Detailed testing for every page
After the quick check, you’re ready to do more detailed testing. You’ll repeat these tests for every page of the website. Start with automated testing using the W3C validator to check for things like correct HTML markup.
Then run the WAVE extension on the page and record the number of errors, alerts, and contrast errors. Use the detailed tab of the WAVE window to get information on the types of errors, if any, and suggestions for how to fix them. (We’ll have more about fixing accessibility issues in future posts.)
The final stage is to perform manual (human) testing on every page for all of the WCAG Level A guidelines. Here’s where the spreadsheet with testable criteria comes in handy. If web accessibility is new to you (or the intern running the tests), the information on the wuhcag site is very helpful for understanding the meaning of each guideline. Once you’ve learned some basics, it’s quite straightforward to repeat the process for all the remaining pages on your website.
Use this handy template
Our test results spreadsheet shows how we set up our tests and recorded their results. The tabs labeled ‘KPR site’ and ‘AT-node’ show you the results for two of our websites, with problems that need further attention generally highlighted in yellow.
We’ve shared a blank template as well, which you can use as the basis for your own tests. To use this yourself, you’ll need to get an editable copy. You can do File/Download to an .xlsx file, then either open it in Excel or reopen the .xlsx file in a new google sheet that you create. (If you have any questions, or if anyone has a better way to share templates like this, please let me know!)
Once you have an editable template sheet, just replace the column headings in the Detailed Testing section with the pages from your own site. Work your way through the tests in the template, recording the results as you go. And that’s it!
Strengths and limitations
This is a fairly informal test procedure, but it did help us efficiently identify a number of important accessibility issues. Equally important is the fact that a novice intern could run the testing in a repeatable, accurate fashion after an hour or so of introduction.
Achieving WCAG 2.0 Level A is only a starting point, and certainly the next steps would be to add the criteria for Levels AA and AAA to the recipe. The current template supports that, and the wuhcag site provides similar guidance for those higher levels. Some Level AA and AAA items are tested for with WAVE, so an absence of WAVE errors means that we also have a degree of Level AA and AAA compliance. But we didn’t do any specific human testing for those higher levels.

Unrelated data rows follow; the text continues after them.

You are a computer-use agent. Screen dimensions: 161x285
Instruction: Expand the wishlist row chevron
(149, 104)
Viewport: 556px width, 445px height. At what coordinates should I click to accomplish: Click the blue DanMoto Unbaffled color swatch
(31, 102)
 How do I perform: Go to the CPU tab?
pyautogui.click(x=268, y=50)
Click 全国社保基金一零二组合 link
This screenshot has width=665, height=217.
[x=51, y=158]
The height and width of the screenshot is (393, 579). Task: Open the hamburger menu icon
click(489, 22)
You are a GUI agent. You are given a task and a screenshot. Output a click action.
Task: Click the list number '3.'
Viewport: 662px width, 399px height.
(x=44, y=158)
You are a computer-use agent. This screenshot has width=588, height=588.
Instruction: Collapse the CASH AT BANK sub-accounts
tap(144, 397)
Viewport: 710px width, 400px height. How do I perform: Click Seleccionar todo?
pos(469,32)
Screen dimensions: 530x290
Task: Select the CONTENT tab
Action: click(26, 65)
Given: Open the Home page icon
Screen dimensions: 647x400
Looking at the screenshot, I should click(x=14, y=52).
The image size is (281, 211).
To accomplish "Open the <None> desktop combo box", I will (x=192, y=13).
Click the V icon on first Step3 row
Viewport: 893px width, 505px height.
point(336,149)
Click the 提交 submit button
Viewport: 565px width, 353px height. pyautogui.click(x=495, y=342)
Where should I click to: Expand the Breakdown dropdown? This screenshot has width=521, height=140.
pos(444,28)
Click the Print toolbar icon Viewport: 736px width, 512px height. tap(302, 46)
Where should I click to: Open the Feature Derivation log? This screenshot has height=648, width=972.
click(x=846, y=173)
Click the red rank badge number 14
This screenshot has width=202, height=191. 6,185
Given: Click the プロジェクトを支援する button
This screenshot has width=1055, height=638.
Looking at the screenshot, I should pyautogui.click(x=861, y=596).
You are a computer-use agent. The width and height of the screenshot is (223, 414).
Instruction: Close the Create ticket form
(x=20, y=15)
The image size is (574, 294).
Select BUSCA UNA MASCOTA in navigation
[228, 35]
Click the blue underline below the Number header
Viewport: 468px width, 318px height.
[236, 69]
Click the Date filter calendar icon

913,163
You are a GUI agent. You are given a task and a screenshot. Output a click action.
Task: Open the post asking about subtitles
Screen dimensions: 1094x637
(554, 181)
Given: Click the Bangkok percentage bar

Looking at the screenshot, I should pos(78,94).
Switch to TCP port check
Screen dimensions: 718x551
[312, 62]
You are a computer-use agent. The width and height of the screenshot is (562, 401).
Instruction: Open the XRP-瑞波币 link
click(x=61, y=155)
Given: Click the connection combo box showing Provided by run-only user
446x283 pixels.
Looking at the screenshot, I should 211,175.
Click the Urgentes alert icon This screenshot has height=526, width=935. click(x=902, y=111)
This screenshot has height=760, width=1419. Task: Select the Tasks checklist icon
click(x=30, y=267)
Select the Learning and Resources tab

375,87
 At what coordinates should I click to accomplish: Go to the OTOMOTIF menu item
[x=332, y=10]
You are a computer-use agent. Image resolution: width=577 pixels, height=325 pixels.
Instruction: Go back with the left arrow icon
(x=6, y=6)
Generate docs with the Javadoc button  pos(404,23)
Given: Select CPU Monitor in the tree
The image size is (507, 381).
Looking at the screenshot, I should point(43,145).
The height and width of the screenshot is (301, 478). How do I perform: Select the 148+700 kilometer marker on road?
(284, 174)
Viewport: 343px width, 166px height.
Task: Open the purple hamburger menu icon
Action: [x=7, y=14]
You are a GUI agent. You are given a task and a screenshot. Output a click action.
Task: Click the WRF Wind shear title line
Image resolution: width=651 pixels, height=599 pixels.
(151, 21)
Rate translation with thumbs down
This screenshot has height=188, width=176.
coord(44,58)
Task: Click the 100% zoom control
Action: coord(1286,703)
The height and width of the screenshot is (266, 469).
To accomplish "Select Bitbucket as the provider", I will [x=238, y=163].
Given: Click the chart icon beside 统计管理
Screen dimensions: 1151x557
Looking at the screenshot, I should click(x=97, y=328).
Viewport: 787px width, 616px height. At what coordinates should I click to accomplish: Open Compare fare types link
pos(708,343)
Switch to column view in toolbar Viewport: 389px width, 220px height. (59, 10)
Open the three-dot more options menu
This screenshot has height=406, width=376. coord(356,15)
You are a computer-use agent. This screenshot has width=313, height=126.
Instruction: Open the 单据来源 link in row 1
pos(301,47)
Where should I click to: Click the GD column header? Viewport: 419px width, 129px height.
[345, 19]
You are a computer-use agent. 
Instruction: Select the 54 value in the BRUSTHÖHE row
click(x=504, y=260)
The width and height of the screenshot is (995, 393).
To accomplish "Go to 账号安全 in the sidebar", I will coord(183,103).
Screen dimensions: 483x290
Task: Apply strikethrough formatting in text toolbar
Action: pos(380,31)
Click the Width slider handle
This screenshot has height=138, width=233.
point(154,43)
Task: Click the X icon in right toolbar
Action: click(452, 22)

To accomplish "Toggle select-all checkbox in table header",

Another limitation in our human testing is that we did not involve anyone who actually relies on accessibility features like VoiceOver or keyboard-only navigation. Particularly for screen reader use, it can be hard to know for sure whether the screen reader is saying the “right” thing. Our human tests are a good start, but not as good as if we had experienced users do the same tests.
Overall this recipe moved us further down the road in the quest for full web accessibility for all KPR websites. It’s not perfect, and it’s not a substitute for a more thorough audit by an outside accessibility team such as Deque Systems, which would be a great next step. However, it’s a strong beginning that proved to be practical to implement. If you have suggestions for improving this recipe, please let us know!
Other resources for accessibility testing
In addition to the resources already mentioned, there are other checklists that we found later in the process, which you might find useful. These cover a lot of the same material, as you’d expect, but do have some differences. Take a look at the a11yproject checklist and A List Apart’s web accessibility blueprint.
Do you have an accessibility testing approach that works for you? Does this recipe seem like it might be useful?